» **WHAT YOU NEED TO DO**
Here is a block of records. Copy every line in it that includes "computer".

» **MATERIAL FOR THE TASK**

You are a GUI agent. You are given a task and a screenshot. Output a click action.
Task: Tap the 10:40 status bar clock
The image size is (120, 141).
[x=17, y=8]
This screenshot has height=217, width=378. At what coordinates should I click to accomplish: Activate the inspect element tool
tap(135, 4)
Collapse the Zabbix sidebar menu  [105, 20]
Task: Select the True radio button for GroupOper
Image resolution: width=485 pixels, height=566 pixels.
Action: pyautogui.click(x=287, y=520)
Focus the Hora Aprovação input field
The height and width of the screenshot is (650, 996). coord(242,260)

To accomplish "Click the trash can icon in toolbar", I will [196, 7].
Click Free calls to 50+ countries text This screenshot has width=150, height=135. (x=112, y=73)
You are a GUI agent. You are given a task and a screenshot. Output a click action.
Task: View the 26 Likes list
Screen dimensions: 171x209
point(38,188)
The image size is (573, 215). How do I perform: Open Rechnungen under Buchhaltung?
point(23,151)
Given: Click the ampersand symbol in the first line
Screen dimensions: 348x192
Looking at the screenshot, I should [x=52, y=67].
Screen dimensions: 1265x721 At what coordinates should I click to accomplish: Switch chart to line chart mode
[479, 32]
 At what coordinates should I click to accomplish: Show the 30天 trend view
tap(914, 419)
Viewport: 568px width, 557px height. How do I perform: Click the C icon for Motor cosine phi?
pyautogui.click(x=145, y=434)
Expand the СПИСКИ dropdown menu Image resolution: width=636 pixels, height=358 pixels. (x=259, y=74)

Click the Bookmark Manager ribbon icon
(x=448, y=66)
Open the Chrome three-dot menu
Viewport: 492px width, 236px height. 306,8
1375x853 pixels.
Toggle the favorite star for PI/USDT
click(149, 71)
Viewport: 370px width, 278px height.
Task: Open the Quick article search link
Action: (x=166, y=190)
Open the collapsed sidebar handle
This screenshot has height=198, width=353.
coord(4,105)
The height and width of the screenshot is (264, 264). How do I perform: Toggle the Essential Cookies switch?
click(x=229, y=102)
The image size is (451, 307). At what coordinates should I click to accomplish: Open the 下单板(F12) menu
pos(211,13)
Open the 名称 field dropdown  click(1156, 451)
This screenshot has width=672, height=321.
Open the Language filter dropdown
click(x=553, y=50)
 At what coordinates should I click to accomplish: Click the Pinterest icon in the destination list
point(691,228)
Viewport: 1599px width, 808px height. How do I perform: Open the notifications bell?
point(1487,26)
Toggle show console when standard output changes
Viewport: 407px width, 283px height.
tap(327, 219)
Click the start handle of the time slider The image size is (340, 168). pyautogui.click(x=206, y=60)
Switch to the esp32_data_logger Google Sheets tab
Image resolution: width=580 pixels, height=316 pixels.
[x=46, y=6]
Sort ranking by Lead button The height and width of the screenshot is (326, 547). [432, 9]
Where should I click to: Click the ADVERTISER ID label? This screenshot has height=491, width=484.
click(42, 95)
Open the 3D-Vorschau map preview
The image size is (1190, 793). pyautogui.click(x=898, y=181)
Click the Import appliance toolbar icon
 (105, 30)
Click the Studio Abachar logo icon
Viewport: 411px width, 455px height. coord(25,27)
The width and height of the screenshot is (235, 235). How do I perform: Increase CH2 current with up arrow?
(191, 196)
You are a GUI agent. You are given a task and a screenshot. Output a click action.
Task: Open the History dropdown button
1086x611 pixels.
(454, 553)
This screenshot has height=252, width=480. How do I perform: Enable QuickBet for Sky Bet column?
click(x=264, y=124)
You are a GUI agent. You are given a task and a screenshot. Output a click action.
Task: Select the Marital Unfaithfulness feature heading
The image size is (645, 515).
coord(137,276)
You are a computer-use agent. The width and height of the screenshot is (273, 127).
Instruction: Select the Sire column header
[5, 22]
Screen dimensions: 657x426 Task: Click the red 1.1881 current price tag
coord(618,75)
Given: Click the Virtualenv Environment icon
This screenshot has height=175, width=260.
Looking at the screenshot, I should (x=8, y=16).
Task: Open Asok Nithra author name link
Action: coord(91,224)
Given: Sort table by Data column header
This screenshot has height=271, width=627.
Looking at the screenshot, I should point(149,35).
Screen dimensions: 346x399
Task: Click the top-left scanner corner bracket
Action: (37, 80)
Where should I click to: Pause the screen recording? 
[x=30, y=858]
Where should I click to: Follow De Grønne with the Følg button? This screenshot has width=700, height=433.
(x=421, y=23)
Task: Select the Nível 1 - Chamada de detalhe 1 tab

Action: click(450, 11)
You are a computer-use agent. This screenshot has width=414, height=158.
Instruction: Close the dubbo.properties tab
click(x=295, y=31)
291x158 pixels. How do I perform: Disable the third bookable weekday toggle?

» **EXPECTED OUTPUT**
You are a computer-use agent. The width and height of the screenshot is (273, 127).
You are a computer-use agent. This screenshot has width=414, height=158.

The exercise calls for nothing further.